Als de brand echt een ongeluk was, is het bijna onmogelijk om uit te leggen hoe de brand is ontstaan. Benjamin Mouton, voormalig hoofdarchitect van Notre Dame, legde uit dat de regels uitzonderlijk streng waren en dat er geen elektriciteitskabel of elektrisch toestel en geen warmtebron op de zolder mocht worden geplaatst. Hij voegde eraan toe dat er een uiterst geavanceerd alarmsysteem aanwezig was. Het bedrijf dat de steiger installeerde, maakte geen gebruik van laswerk en specialiseerde zich in dit soort werk. Meer dan een uur na het vertrek van de werknemers brak de brand uit en geen van hen was aanwezig. Het verspreidde zich zo snel dat de brandweerlieden die zich naar de plaats van de brand haastten geschrokken waren. Remi Fromont, de hoofdarchitect van de Franse Historische Monumenten, zei: "De brand kon niet beginnen vanaf de plaats waar hij begon.
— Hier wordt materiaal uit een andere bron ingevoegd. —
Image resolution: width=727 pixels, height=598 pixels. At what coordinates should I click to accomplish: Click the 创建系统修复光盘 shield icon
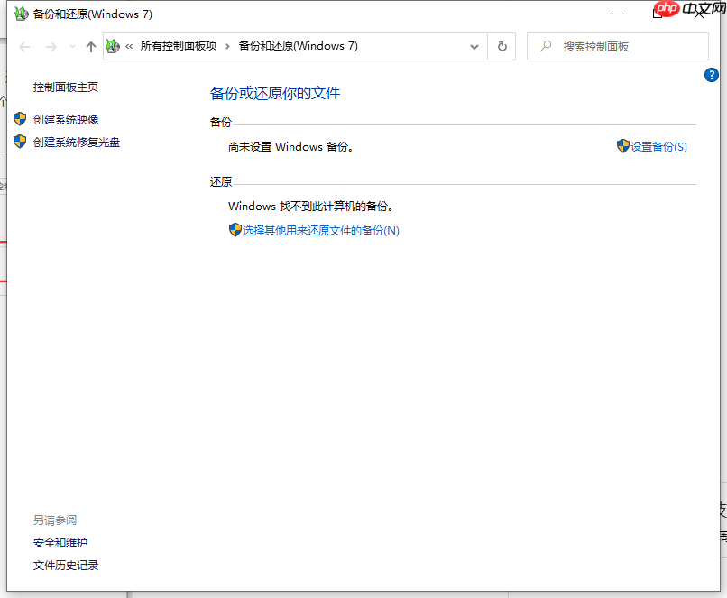20,142
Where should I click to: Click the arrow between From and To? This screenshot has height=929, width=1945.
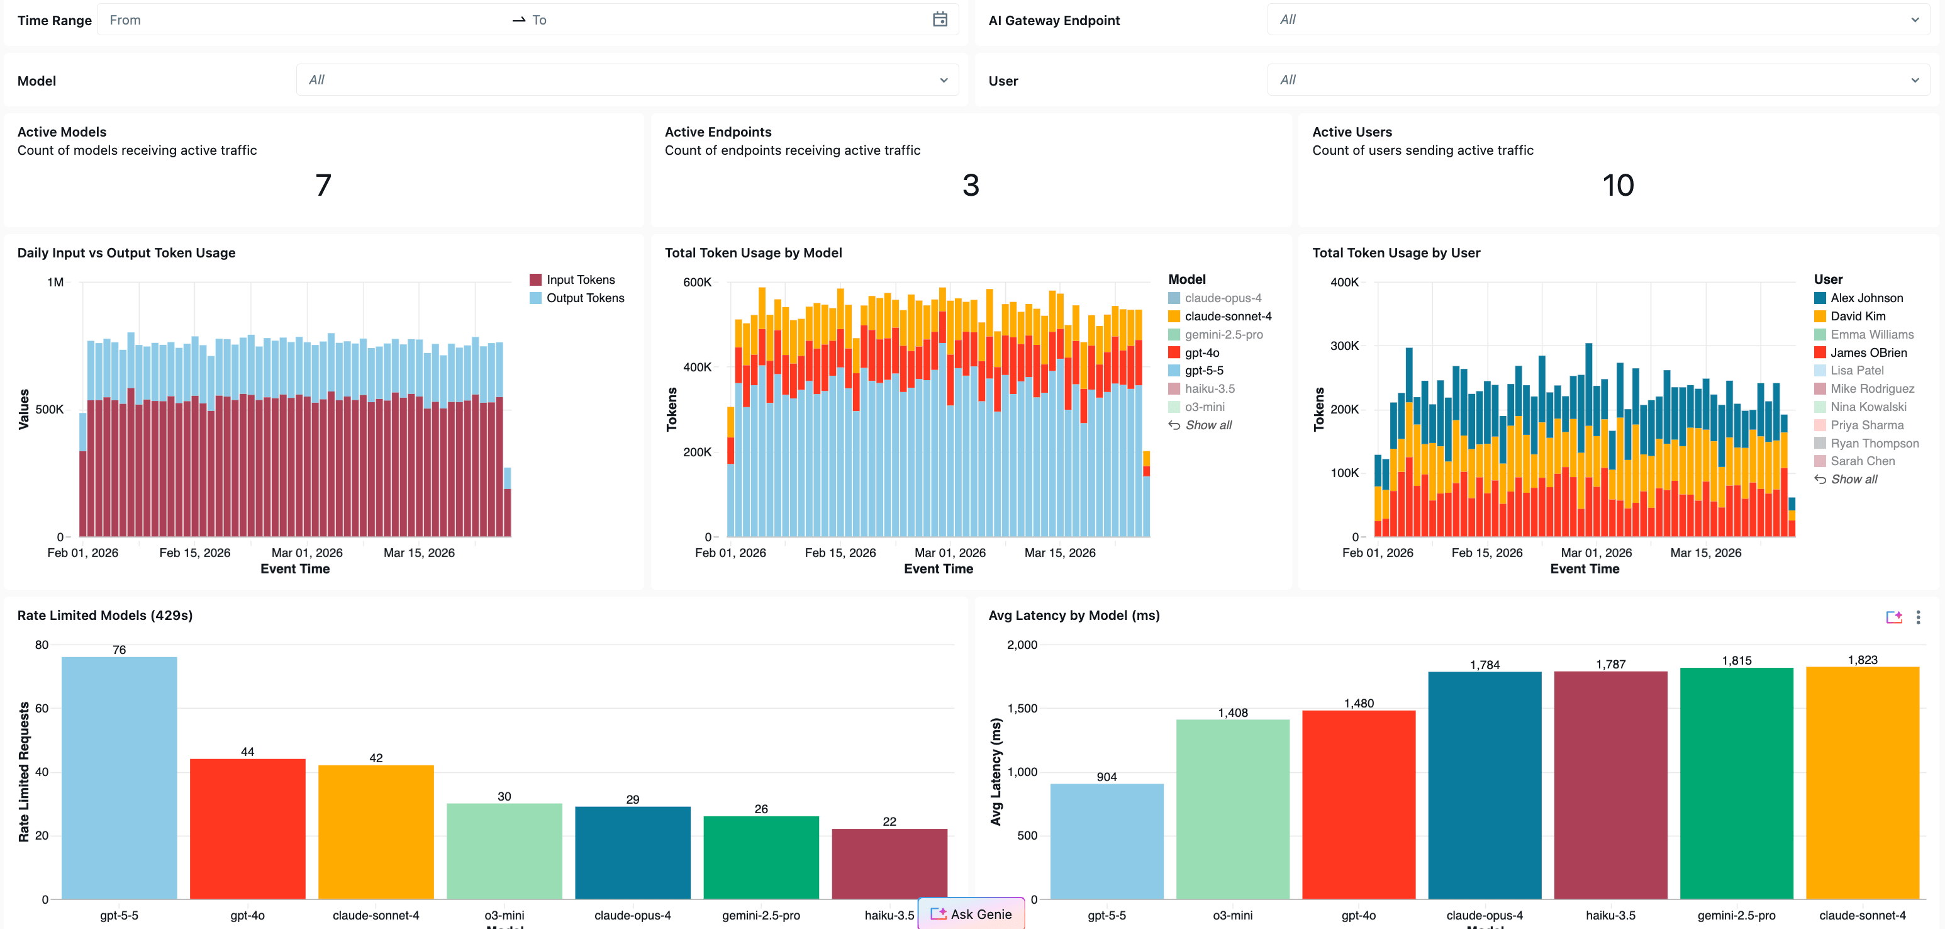tap(519, 20)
Er is écht een aanjager nodig om zo'n verwoestende vuurzee te ontketenen."
Er zal een lang, moeilijk en complex onderzoek worden uitgevoerd.
Brandstichting kan niet worden uitgesloten. Amper een uur nadat de vlammen boven de Notre Dame begonnen uit te slaan - dus op een moment dat niemand een verklaring had - haastte de Franse overheid zich om te zeggen dat de brand een "ongeluk" was en dat "brandstichting uitgesloten is". De opmerkingen klonken zoals alle officiële verklaringen van de Franse regering na de aanslagen van de afgelopen tien jaar in Frankrijk.
In november 2015, in de nacht van de slachting in het Bataclan Theater in Parijs, waarbij jihadisten 90 mensen vermoordden, zei het Franse ministerie van Binnenlandse Zaken dat de regering niets wist, behalve dat er een vuurgevecht was geweest. De waarheid kwam pas aan het licht nadat ISIS de verantwoordelijkheid voor de slachting had opgeëist.
In Nice, na de vrachtwagenaanval in juli 2016, hield de Franse regering enkele dagen vol dat de terrorist die 86 mensen doodde, een "man met een zenuwinzinking" was.
In 2018 werd Sarah Halimi's moordenaar, die verzen uit de Koran voorlas terwijl hij zijn slachtoffer martelde, "geestelijk gestoord" verklaard en werd onmiddellijk na zijn arrestatie vastgehouden in een psychiatrische instelling. Hij zal hoogstwaarschijnlijk nooit voor een rechtbank verschijnen. Op 8 april publiceerde Alain Finkielkraut samen met 38 andere intellectuelen een tekst waarin staat dat haar moordenaar niet aan het gerecht mag ontsnappen. De tekst had geen effect.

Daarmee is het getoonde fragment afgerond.